• [Work item]: Return, without alteration, the lines of the records starting at the line that contains "has height=1624, width=750." and ending at the final line of the records, both included, and omit the pictures from your reply.

• [Stored data]:
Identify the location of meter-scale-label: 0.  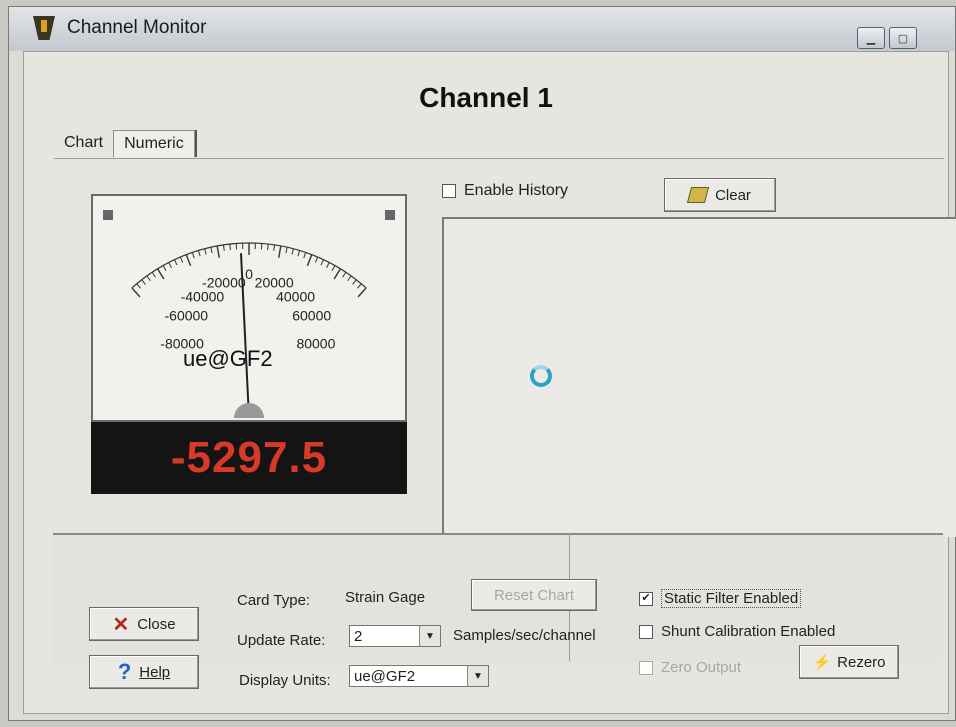
(249, 274).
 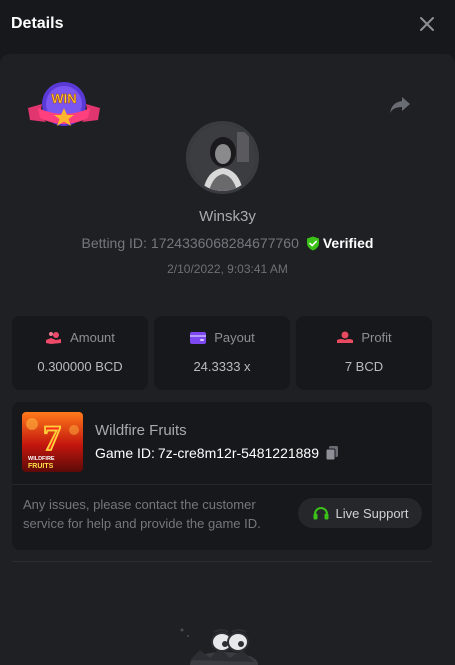 I want to click on live-support-button: Live Support, so click(x=360, y=513).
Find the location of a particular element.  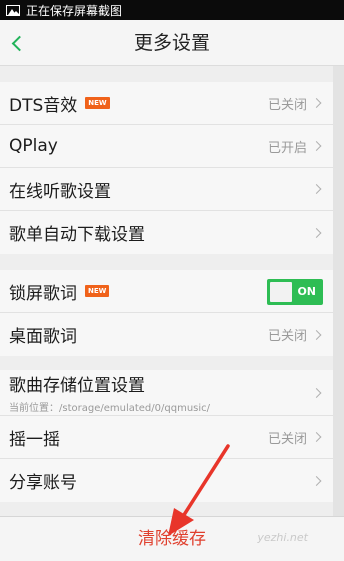

setting-label: 摇一摇 is located at coordinates (34, 440).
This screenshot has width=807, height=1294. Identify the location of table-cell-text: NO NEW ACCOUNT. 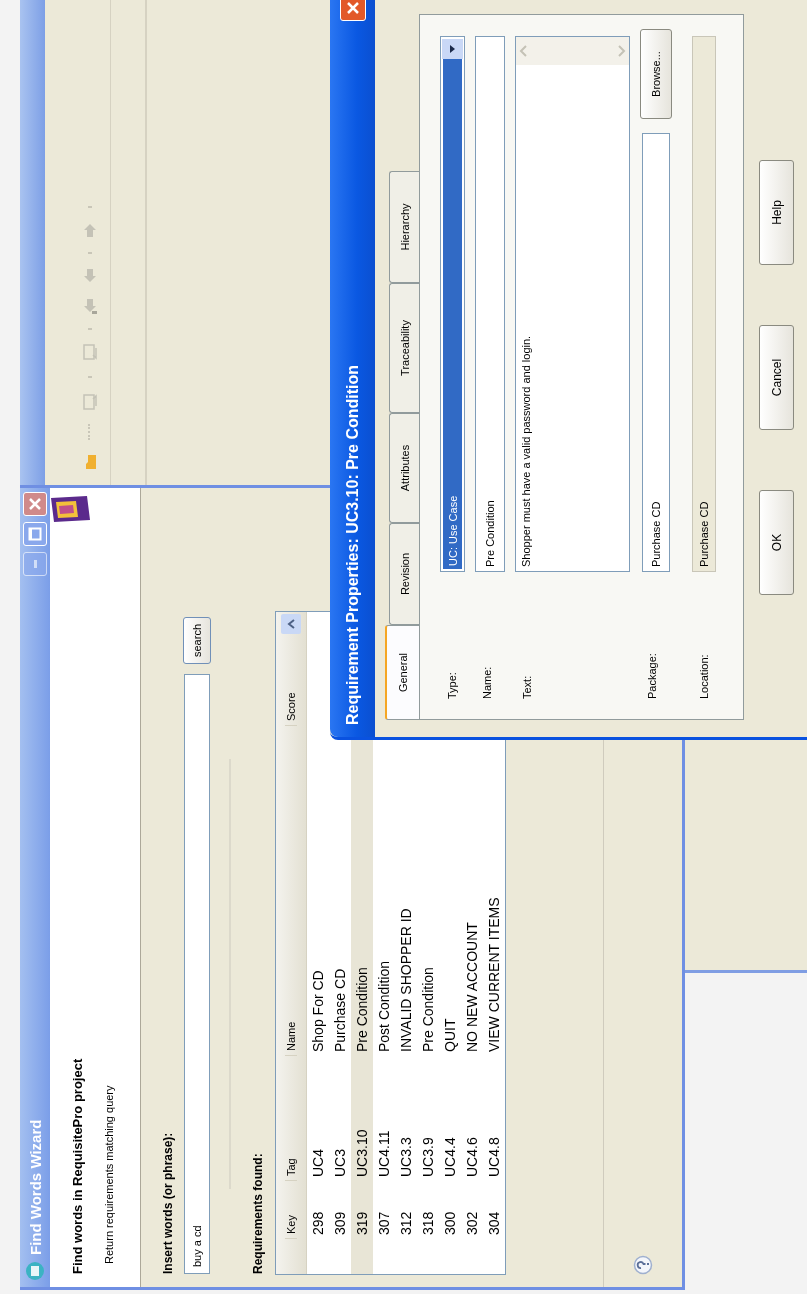
(472, 988).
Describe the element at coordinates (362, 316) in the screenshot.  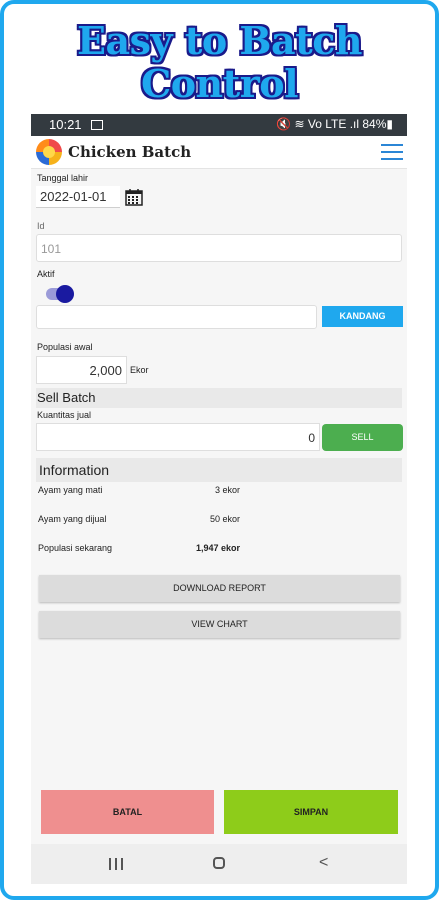
I see `kandang-button: KANDANG` at that location.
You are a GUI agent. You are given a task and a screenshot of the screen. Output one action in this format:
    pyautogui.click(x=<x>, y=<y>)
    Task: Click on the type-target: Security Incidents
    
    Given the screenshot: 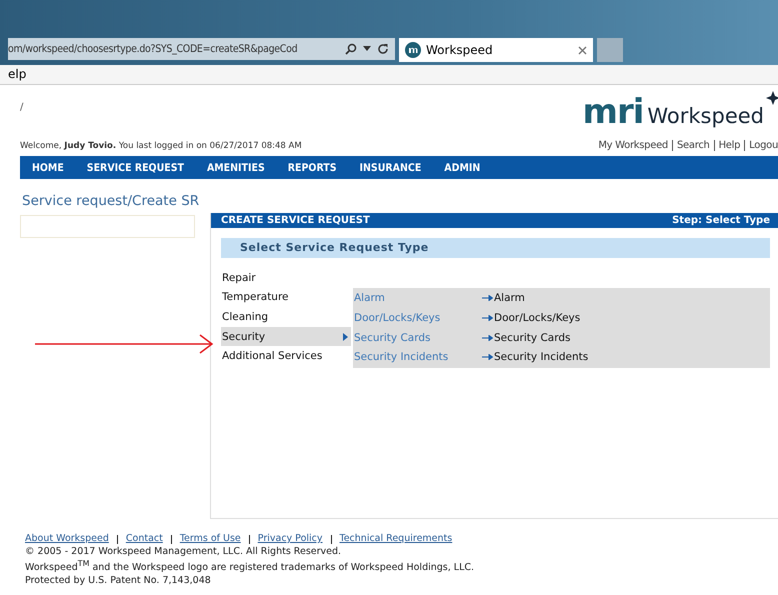 What is the action you would take?
    pyautogui.click(x=541, y=358)
    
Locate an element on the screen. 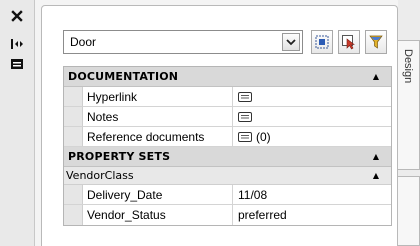 The height and width of the screenshot is (246, 420). palette-tab-strip: Design is located at coordinates (409, 123).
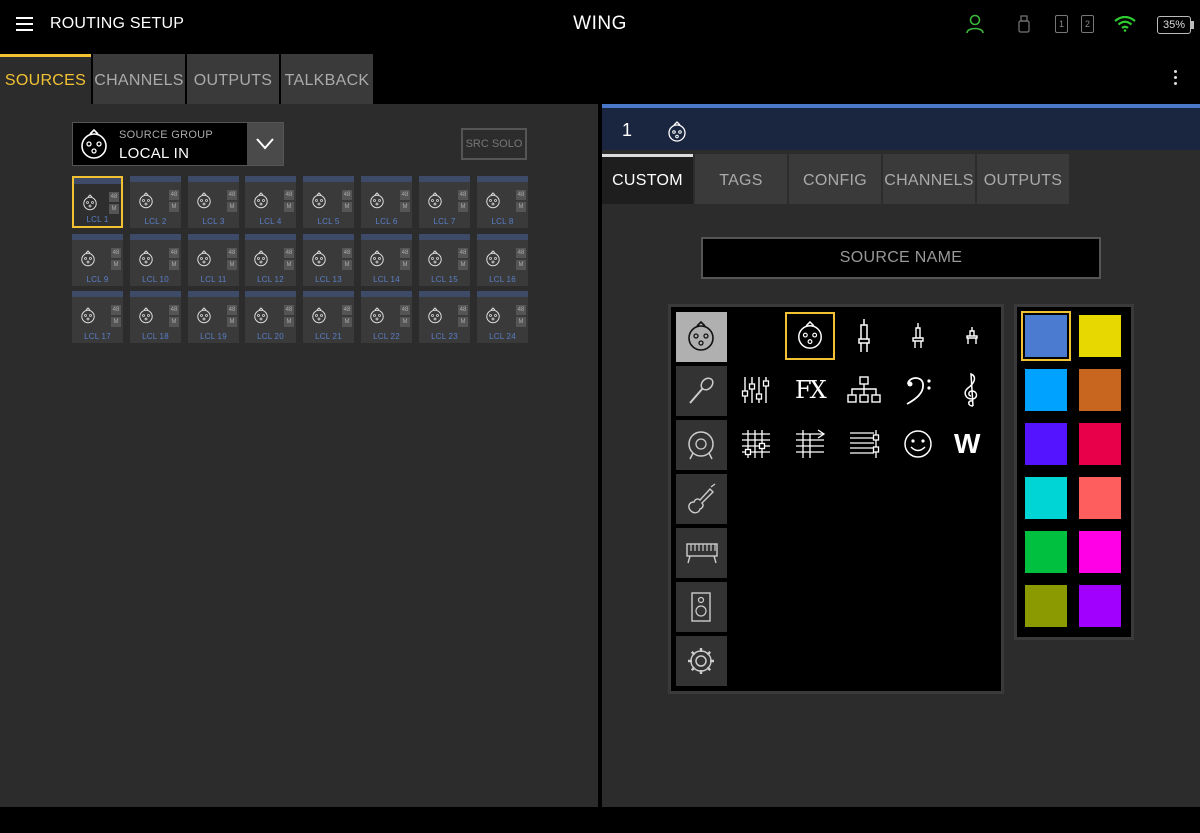  I want to click on source-group-selector: SOURCE GROUP LOCAL IN, so click(178, 144).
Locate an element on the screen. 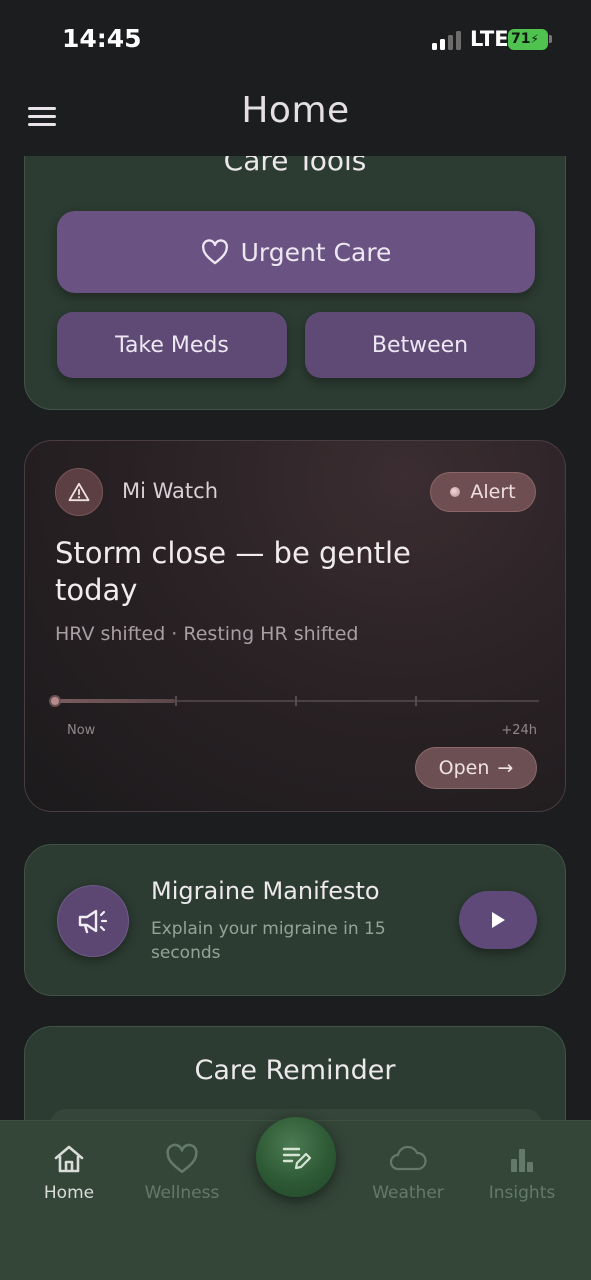  play-button is located at coordinates (498, 920).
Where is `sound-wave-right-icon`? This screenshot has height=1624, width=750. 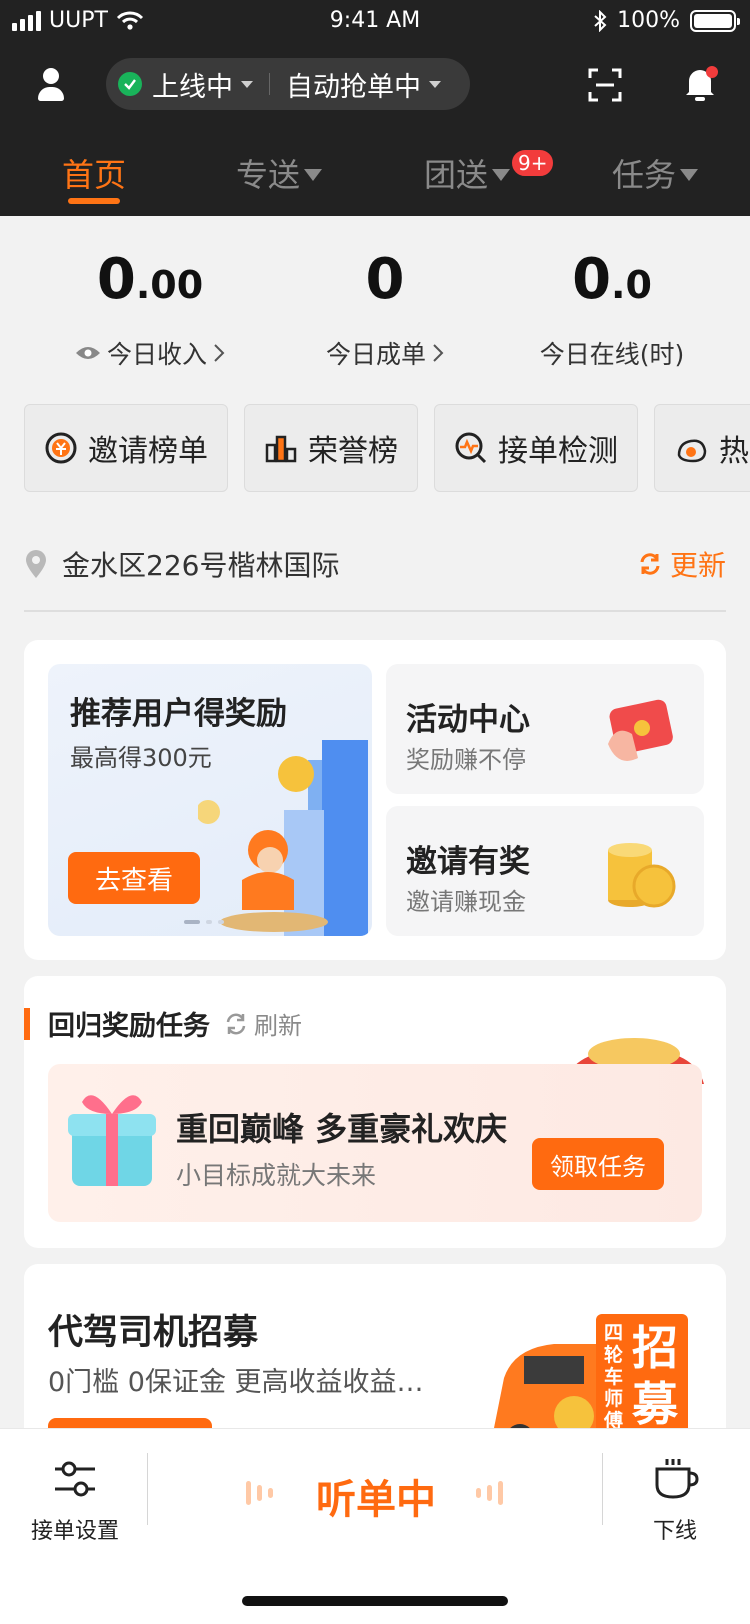
sound-wave-right-icon is located at coordinates (490, 1493).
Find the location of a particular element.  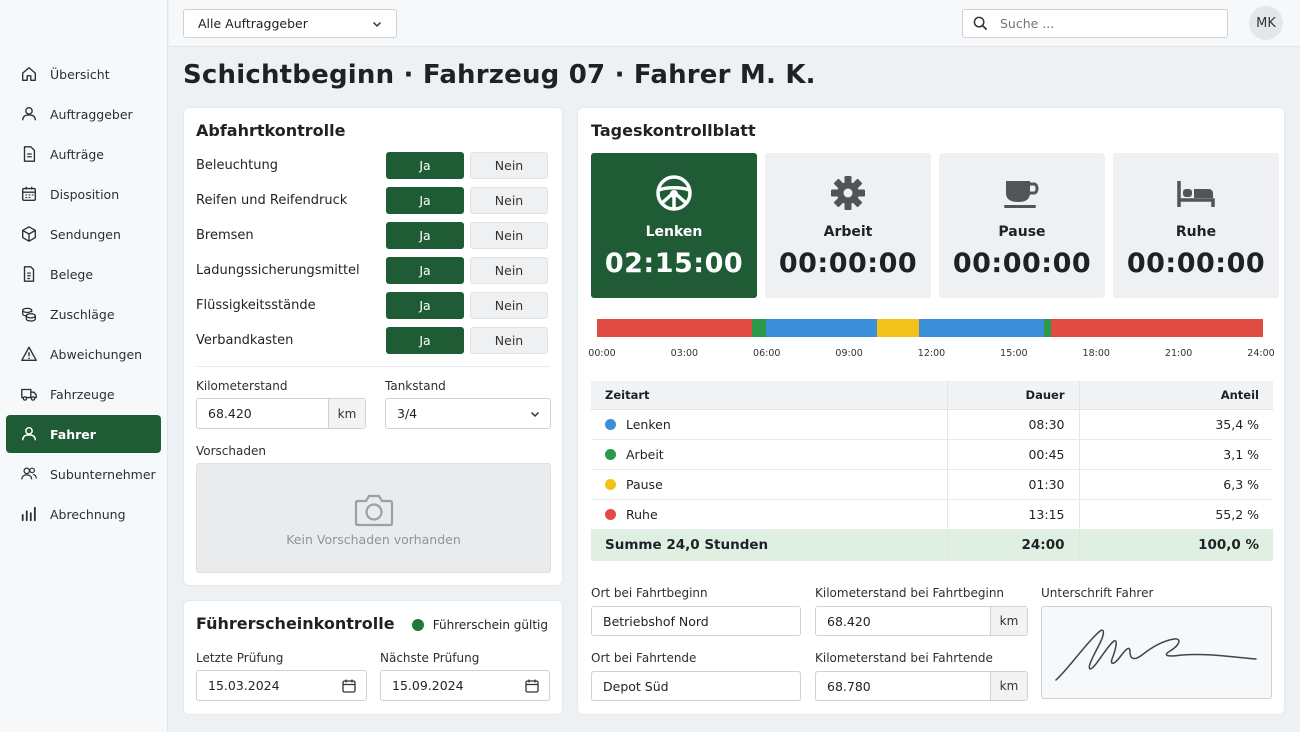

tile-arbeit: Arbeit 00:00:00 is located at coordinates (848, 226).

• [Expected answer]:
Where is `sound-wave-right-icon`? This screenshot has height=1624, width=750. 
sound-wave-right-icon is located at coordinates (490, 1493).
Find the location of a particular element.  

tile-arbeit: Arbeit 00:00:00 is located at coordinates (848, 226).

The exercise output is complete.